* TASK OBJECTIVE *
For the data that follows, print the line with "Open Mocha Pennington's profile picture", the line with "Task: Click the NTV", and all lines between them, exactly as they stand. Omit pictures and add nothing.

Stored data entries
□ □ □ □ □

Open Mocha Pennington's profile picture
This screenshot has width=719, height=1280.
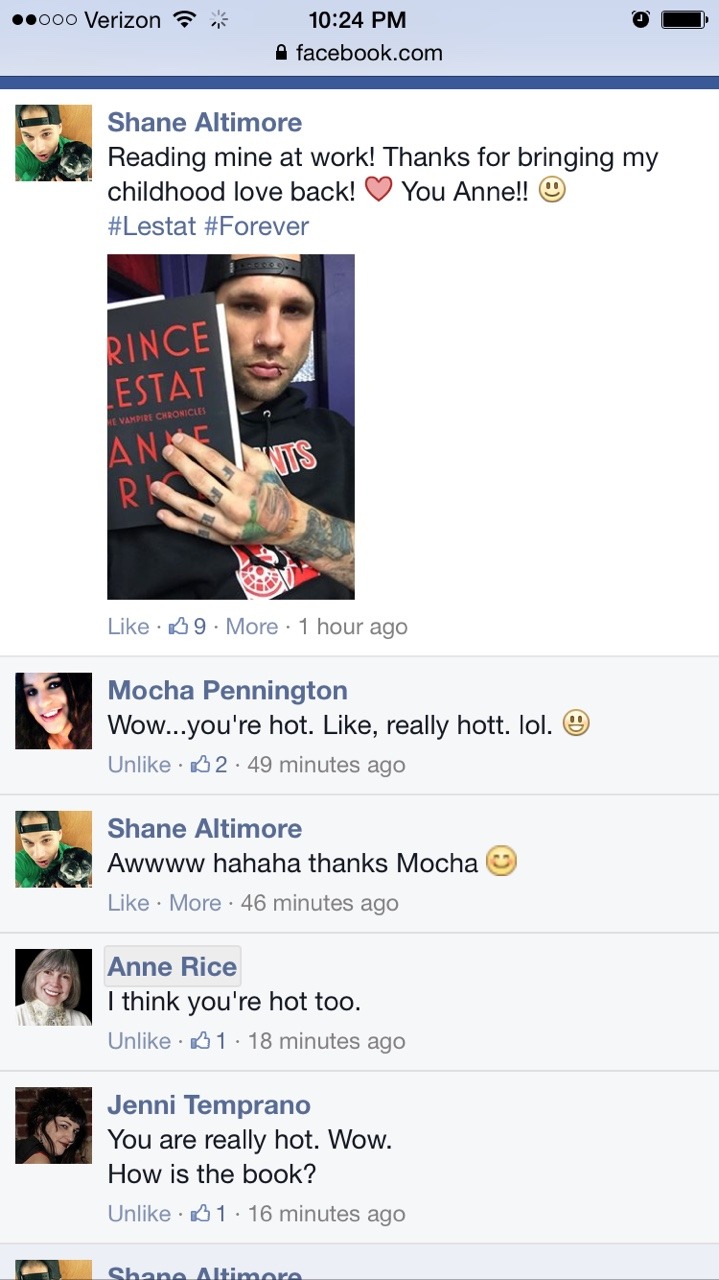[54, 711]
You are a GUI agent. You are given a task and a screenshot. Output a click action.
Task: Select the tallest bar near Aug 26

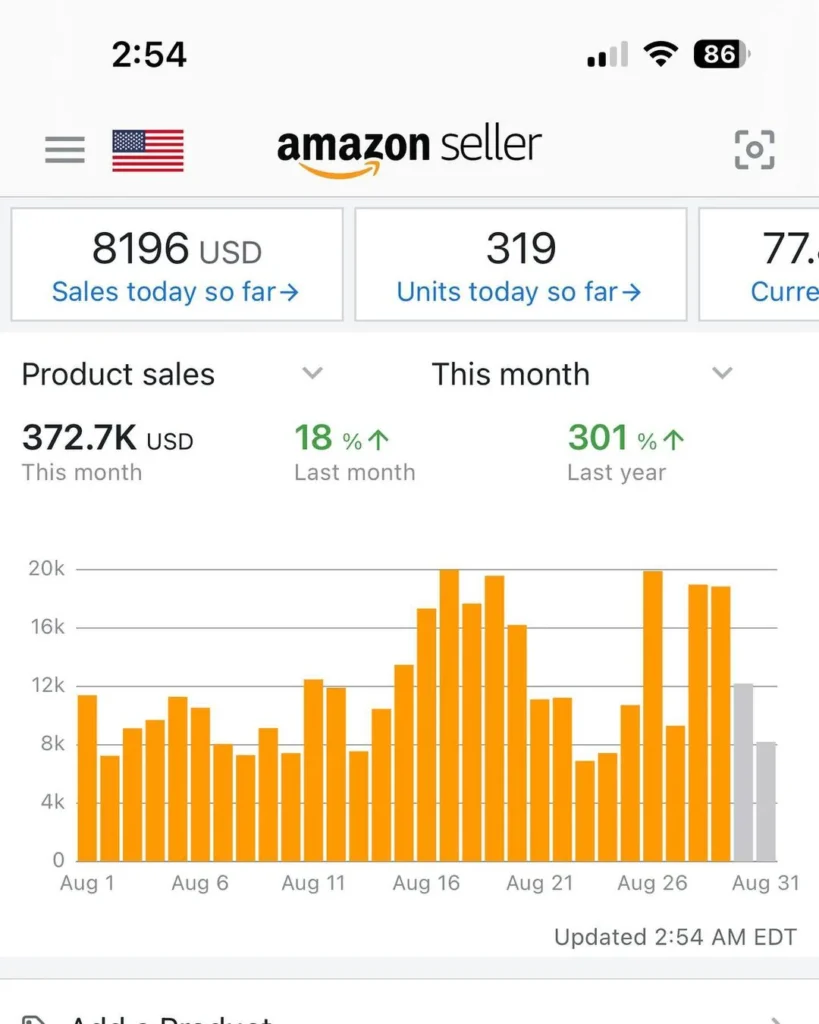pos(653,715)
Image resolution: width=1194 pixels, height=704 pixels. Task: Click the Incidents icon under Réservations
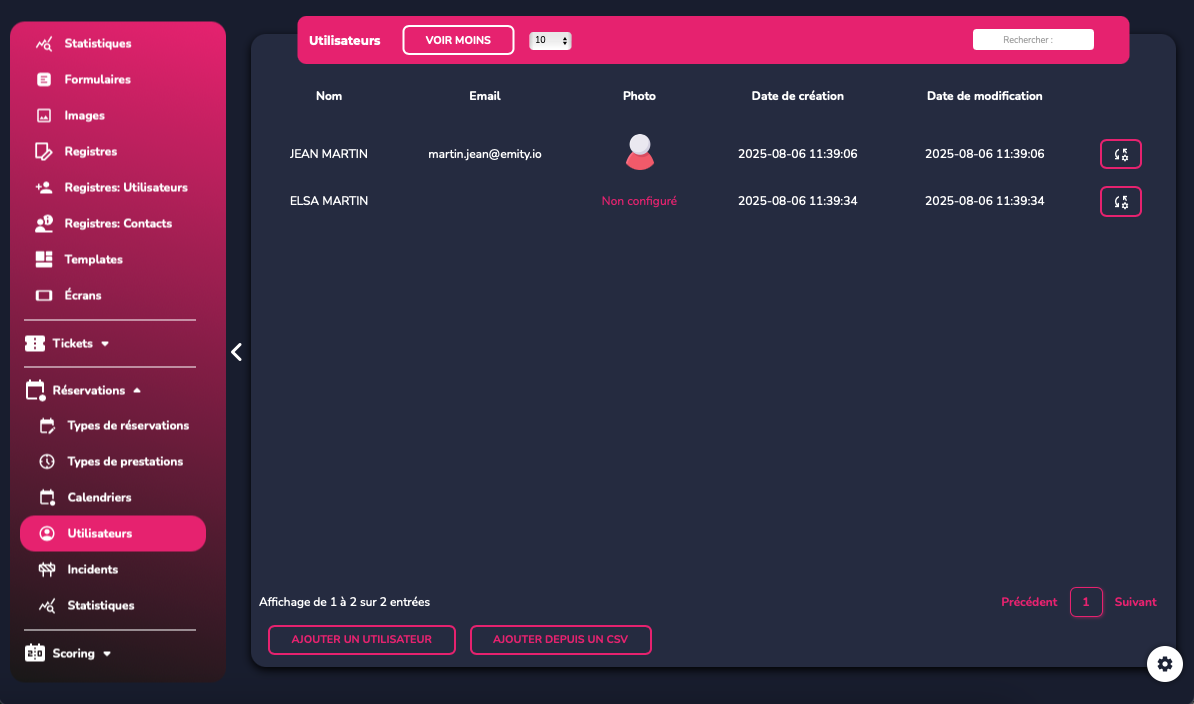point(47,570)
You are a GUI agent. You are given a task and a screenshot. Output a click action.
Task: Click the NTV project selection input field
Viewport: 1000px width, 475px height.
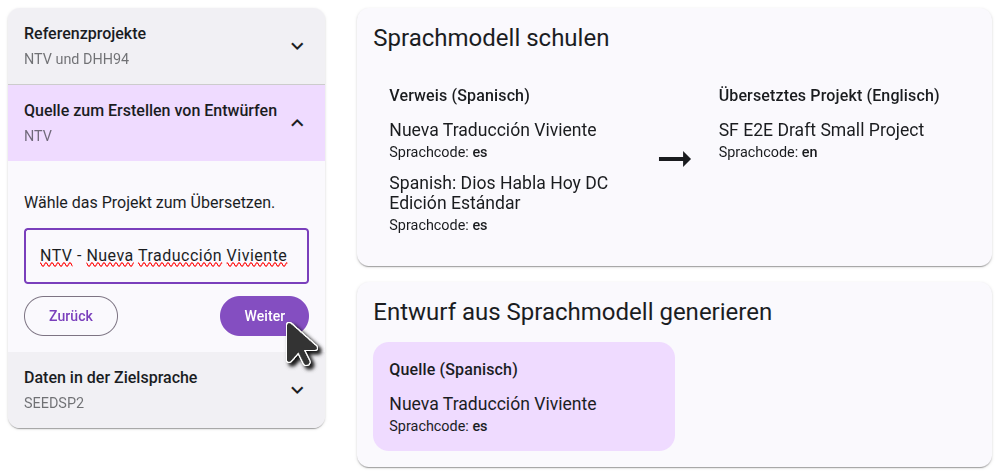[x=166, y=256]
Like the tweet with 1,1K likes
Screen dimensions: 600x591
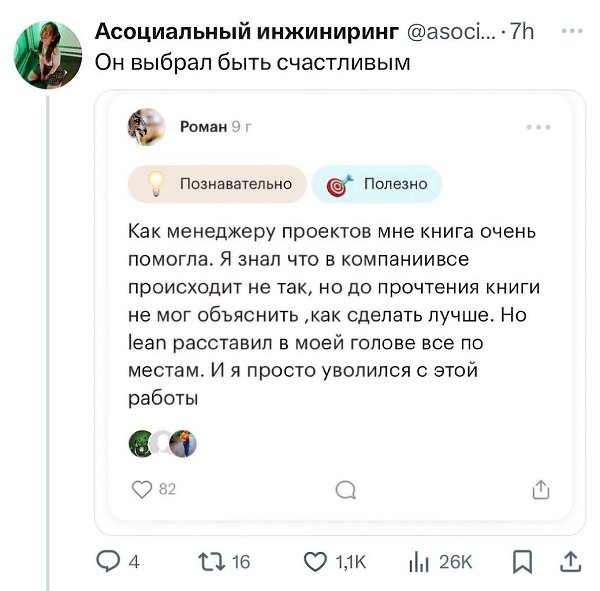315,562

□ □ □ □ □

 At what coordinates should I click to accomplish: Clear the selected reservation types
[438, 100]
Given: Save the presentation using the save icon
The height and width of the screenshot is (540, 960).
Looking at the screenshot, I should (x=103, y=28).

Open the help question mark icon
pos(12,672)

□ □ □ □ □

* TASK RESPONSE *
Open Mocha Pennington's profile picture
This screenshot has width=719, height=1280.
[54, 711]
You are a GUI agent. You are given a task and a screenshot. Output a click action.
Task: Select the tallest bar near Aug 26

pos(653,715)
Image resolution: width=1194 pixels, height=704 pixels. Task: Click the Incidents icon under Réservations
point(47,570)
You are a GUI agent. You are given a task and a screenshot. Output a click action.
Task: Click the NTV project selection input field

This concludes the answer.